By Jeff Stone -
Jittery investors faced another week of volatility as Asian markets opened Monday in the wake of the U.S. Federal Reserve’s decision not to hike interest rates. Analysts suggested the Fed's decision was motivated by difficulty in competing with China and other growing economies, a bad sign for already nervous investors.
Asian markets opened Monday largely lower, likely in reaction to the Fed's decision to keep interest rates near zero.
Economic reports on the U.S. gross domestic product, durable goods orders and the FHFA house price index are among the forecasts investors are anticipating later this week. Wall Street will likely keep an eye on flash business readings from China and the eurozone as well.
“The monetary-policy-watcher world has now turned decidedly bearish after last Firday's Fed meeting,” Evan Lucas, market strategist at trading services provider IG in Melbourne wrote in a note, as quoted by Reuters. “If emerging market risk, coupled with low-growth European environment is affecting Fed decision making, sentiment uncertainty will amplify.”
Major stocks including Apple (NASDAQ:AAPL), General Electric (NYSE:GE), Time Warner and Bank of America (NYSE:BAC) closed lower Friday. Analysts said it was proof the Fed's reluctance to raise borrowing costs has encouraged banks and asset managers, who were positioned to benefit from higher interest rates, to sell off sharply, pushing the Dow Jones Industrial Average down 290.16 points at the close, according to the Wall Street Journal.
The uncertainty comes ahead of Chinese President Xi Jingping's scheduled trip to the U.S. Tuesday that includes a planned summit with President Obama, which is expected to focus on technology and China's commitment to open markets.
Other factors that could influence the market in the next week include the Taiwan central bank's decision on whether to cut interest rates for the first time since 2009, the level of Japan's consumer inflation and the pending release of industrial production data from Singapore Friday.

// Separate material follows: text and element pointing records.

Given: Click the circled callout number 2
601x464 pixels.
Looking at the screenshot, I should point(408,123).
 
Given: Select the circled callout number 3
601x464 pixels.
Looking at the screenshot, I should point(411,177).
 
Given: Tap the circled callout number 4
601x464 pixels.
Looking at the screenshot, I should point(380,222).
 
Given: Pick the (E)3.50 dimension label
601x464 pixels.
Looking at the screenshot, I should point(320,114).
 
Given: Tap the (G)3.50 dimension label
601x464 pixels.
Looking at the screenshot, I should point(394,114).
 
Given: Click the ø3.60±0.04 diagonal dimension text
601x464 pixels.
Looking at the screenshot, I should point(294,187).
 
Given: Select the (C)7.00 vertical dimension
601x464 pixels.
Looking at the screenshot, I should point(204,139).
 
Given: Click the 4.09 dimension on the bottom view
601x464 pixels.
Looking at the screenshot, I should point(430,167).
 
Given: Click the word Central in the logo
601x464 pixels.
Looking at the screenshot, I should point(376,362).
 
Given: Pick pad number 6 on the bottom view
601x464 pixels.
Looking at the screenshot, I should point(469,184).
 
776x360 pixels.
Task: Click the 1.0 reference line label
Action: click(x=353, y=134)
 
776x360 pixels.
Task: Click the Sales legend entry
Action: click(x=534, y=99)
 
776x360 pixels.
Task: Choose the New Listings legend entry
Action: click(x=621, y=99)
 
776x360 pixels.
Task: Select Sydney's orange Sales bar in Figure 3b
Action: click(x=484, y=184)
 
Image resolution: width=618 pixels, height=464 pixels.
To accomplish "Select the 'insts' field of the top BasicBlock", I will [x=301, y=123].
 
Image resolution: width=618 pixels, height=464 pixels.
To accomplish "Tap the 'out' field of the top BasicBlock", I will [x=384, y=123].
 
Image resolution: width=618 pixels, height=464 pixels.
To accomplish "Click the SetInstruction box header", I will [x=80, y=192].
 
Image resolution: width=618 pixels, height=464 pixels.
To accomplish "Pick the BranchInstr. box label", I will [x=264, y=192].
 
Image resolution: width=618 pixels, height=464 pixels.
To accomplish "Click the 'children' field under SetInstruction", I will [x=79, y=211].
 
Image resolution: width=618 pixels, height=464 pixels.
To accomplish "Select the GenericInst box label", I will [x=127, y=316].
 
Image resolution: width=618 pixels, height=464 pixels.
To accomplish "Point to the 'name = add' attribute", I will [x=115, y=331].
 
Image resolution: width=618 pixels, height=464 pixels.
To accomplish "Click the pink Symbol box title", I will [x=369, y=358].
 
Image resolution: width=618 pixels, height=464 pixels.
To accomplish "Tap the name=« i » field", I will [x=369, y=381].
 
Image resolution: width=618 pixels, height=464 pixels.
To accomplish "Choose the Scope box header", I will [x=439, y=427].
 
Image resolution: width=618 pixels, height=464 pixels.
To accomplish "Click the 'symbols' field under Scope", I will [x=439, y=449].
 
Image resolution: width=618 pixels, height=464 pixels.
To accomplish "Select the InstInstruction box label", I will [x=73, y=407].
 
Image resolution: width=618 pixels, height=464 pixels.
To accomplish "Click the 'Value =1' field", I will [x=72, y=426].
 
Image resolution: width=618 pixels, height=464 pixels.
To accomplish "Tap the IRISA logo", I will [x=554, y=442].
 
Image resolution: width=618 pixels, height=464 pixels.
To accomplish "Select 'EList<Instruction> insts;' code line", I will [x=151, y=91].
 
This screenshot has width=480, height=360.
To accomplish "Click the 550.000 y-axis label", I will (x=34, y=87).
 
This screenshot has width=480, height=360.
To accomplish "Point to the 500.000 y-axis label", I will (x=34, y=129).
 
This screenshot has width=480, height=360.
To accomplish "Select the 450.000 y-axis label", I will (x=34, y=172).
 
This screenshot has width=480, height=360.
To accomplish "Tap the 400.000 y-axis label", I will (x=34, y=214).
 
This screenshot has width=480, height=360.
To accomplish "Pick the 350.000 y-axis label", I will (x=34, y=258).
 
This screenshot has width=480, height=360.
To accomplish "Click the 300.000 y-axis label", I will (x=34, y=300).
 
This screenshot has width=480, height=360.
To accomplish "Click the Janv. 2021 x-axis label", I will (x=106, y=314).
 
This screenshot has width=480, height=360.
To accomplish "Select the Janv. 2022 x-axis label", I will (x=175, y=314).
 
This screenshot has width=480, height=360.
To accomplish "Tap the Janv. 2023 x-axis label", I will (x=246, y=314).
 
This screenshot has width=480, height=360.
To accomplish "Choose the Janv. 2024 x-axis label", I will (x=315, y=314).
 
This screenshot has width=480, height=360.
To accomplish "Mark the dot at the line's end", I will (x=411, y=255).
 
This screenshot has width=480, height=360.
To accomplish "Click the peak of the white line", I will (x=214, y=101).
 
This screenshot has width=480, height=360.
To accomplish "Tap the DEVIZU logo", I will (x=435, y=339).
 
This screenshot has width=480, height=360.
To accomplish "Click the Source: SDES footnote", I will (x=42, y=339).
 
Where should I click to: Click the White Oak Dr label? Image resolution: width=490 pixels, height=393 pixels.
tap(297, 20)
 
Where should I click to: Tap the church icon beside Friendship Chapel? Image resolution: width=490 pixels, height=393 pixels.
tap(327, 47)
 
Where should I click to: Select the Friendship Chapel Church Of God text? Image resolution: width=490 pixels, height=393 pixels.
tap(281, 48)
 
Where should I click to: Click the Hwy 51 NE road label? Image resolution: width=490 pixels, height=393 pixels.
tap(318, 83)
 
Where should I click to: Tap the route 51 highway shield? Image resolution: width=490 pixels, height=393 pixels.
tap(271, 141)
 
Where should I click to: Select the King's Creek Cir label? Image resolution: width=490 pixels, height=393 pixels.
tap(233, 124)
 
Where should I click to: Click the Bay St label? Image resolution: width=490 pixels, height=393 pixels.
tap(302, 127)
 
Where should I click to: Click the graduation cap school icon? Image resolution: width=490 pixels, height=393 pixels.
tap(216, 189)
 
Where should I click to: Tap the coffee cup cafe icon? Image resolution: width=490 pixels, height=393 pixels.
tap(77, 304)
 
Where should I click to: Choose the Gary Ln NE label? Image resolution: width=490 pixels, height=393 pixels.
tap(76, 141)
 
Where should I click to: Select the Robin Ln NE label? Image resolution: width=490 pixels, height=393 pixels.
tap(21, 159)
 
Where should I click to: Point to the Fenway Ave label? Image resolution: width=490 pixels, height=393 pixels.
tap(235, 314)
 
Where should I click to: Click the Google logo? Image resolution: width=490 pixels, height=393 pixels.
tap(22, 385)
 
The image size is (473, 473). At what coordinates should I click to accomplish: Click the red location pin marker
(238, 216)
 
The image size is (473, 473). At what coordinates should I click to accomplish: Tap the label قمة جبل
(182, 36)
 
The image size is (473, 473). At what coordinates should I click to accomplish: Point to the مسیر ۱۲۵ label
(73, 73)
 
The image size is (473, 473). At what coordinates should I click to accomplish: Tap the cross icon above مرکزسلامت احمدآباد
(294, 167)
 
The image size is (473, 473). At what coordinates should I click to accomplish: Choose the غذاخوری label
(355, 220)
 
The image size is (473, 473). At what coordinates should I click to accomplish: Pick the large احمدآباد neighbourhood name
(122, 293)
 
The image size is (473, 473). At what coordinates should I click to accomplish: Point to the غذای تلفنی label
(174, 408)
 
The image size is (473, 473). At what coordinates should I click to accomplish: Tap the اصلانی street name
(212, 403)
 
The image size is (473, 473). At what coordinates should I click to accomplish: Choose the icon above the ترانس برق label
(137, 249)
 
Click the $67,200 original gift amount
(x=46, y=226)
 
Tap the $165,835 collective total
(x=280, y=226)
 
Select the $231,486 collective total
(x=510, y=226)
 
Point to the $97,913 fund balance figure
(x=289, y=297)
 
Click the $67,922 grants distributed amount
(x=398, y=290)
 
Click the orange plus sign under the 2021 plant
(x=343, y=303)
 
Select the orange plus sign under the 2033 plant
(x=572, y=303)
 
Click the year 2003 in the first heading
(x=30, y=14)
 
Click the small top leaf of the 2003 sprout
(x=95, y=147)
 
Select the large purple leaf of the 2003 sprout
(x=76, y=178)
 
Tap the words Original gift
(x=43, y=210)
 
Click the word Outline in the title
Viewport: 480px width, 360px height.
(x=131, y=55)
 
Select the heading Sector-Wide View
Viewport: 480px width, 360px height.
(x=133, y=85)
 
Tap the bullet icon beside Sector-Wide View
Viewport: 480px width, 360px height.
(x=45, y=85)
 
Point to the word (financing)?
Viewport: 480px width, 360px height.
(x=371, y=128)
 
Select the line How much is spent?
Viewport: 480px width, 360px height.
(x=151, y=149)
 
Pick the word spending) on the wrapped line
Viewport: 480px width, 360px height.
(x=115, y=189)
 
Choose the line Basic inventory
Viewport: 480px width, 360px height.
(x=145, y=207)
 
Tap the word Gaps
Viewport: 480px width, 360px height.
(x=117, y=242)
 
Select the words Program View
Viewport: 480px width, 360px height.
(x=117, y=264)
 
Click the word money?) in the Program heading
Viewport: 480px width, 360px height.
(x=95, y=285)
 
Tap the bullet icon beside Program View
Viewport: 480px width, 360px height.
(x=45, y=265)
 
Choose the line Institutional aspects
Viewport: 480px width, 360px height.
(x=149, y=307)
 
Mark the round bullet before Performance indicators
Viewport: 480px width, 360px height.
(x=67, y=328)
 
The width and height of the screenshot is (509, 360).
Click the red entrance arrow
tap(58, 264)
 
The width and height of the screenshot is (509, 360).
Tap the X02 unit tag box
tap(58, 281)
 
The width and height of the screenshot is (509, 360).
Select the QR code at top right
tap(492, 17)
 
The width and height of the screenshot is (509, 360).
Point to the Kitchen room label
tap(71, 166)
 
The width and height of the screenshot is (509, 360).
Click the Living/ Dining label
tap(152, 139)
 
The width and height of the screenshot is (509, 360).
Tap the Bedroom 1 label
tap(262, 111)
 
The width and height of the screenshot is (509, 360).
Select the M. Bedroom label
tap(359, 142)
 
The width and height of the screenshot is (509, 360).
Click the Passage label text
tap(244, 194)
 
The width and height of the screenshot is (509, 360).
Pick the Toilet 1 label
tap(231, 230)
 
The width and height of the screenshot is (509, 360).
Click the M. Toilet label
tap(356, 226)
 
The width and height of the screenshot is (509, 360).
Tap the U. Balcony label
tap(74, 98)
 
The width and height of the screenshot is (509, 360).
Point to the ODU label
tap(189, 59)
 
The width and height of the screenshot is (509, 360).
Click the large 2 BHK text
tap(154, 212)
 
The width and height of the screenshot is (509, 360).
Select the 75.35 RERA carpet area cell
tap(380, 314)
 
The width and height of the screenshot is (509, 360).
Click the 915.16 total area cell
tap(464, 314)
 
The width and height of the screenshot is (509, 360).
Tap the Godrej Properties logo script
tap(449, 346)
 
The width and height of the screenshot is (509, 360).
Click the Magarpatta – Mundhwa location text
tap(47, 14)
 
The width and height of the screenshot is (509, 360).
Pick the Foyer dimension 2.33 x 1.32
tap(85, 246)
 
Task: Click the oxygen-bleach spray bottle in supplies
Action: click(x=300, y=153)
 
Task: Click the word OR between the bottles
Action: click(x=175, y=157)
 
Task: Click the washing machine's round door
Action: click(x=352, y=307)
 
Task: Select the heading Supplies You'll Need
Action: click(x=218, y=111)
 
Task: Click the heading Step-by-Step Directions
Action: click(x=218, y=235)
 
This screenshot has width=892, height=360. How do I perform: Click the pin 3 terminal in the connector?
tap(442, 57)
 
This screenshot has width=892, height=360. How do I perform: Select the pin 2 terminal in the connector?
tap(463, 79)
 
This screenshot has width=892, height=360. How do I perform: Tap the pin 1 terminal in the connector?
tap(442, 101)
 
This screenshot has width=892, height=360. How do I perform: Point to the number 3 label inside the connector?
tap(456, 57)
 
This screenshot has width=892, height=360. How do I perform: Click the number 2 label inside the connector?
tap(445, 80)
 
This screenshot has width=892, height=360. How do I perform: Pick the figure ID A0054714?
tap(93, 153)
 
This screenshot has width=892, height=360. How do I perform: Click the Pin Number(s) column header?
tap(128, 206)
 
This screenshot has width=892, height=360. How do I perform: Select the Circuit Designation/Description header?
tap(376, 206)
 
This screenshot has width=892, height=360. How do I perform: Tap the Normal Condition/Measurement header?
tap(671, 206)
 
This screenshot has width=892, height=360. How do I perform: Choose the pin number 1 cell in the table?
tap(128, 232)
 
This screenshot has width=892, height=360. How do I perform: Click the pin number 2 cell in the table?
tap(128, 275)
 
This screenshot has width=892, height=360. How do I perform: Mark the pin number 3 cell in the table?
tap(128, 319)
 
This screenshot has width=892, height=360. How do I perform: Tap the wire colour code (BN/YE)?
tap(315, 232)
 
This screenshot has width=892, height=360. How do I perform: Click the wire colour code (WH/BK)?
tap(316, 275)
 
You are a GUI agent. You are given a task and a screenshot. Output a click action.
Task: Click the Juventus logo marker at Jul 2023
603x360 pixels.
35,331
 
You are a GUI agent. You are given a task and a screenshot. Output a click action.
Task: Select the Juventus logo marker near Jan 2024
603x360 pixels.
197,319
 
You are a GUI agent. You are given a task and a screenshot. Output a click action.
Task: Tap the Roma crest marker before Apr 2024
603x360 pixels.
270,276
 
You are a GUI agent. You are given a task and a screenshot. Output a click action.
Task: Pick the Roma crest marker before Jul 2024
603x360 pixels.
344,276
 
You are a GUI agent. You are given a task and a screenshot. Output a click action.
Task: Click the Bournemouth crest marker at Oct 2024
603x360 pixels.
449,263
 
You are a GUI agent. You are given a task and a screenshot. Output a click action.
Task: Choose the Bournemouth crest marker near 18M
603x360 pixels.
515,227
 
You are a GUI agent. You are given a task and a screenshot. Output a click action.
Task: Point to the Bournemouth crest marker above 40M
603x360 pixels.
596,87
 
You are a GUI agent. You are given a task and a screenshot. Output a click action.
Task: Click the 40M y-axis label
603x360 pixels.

“The market is trying to discover where it's going next, and we have two possible paths, either we're overwhelmed by the lack of growth and China slams into a hard landing, or China is not slowing as much as people thought,” Wayne Lin, a portfolio manager at QS Investors, told the Journal. “What struck me about [the Fed's statement] was the reference to what was going on globally.”
Wall Street expects the earliest possible time for a U.S. rate rise will be December or early 2016. The Fed's surprise statement coincided with other market difficulties though, including China's move to devalue its currency and the S&P 500 entering a downswing in August.
“Once that trend is determined, a tenet of the century-old Dow Theory of market analysis says it is assumed to remain in effect, until it gives definite signals that it has reversed, according to the Market Technicians Associations knowledge base,” wrote Tomi Kilgore in a column for MarketWatch.com. “In other words, the trend is your friend, until it isn't.”